Even if LLM’s can’t be said to have ‘true understanding’ (however you’re choosing to define it), there is very little to suggest they should be able to understand predict the correct response to a particular context, abstract meaning, and intent with what primitive tools they were built with.
If there’s some as-yet uncrossed threshold to a bare-minimum ‘understanding’, it’s because we simply don’t have the language to describe what that threshold is or know when it has been crossed. If the assumption is that ‘understanding’ cannot be a quality granted to a transformer-based model -or even a quality granted to computers generally- then we need some other word to describe what LLM’s are doing, because ‘predicting the next-best word’ is an insufficient description for what would otherwise be a slight-of-hand trick.
There’s no doubt that there’s a lot of exaggerated hype around these models and LLM companies, but some of these advancements published in 2022 surprised a lot of people in the field, and their significance shouldn’t be slept on.
Certainly don’t trust the billion-dollar companies hawking their wares, but don’t ignore the technology they’re building, either.
You are best off thinking of LLMs as highly advanced auto correct. They don’t know what words mean. When they output a response to your question the only process that occurred was “which words are most likely to come next”.
That’s only true on a very basic level, I understand that Turings maths is complex and unintuitive even more so than calculus but it’s a very established fact that relatively simple mathematical operations can have emergent properties when they interact to have far more complexity than initially expected.

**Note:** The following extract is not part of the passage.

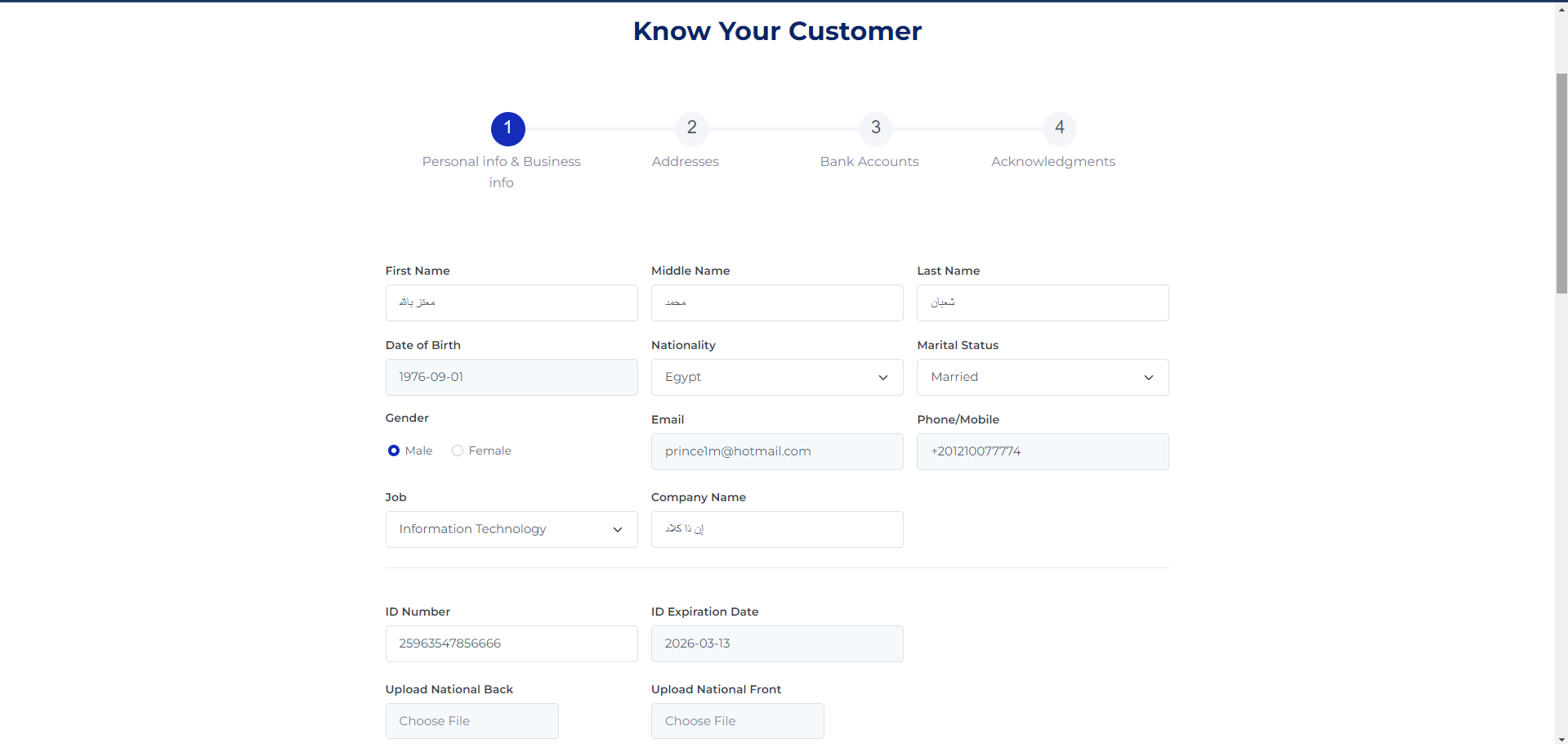Click the First Name input field

click(511, 303)
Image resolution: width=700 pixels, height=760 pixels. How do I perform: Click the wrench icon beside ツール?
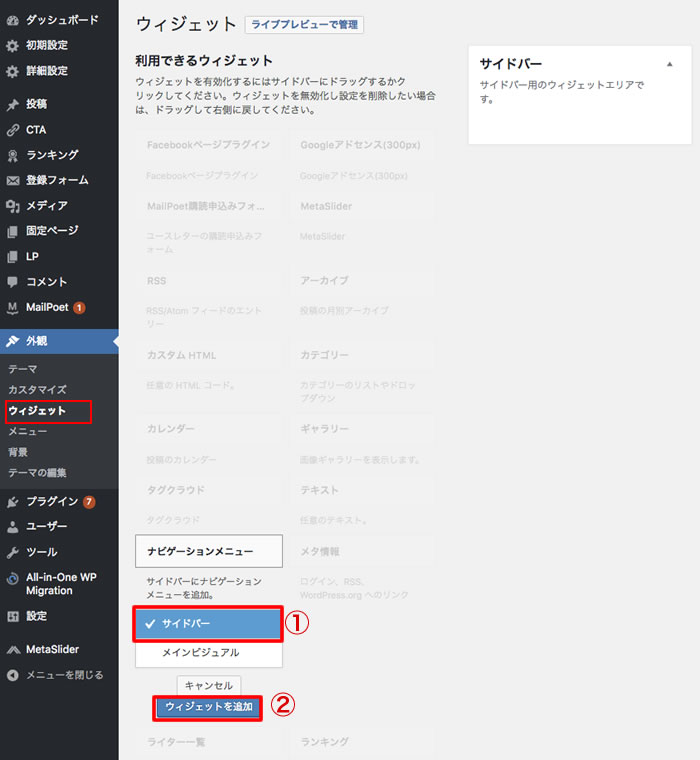[13, 552]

The same way the giraffe gets its spots the same way all the hardware of our brain is built, a strand of code is converted into physical structures that interact and result in more complex behaviours - the actual reality is just math, and that math is almost entirely just probability when you get down to it. We’re all just next word guessing machines.
We don’t guess words like a Markov chain instead use a rather complex token system in our brain which then gets converted to words, LLMs do this too - that’s how they can learn about a subject in one language then explain it in another.
Calling an LLM predictive text is a fundamental misunderstanding of reality, it’s somewhat true on a technical level but only when you understand that predicting the next word can be a hugely complex operation which is the fundamental math behind all human thought also.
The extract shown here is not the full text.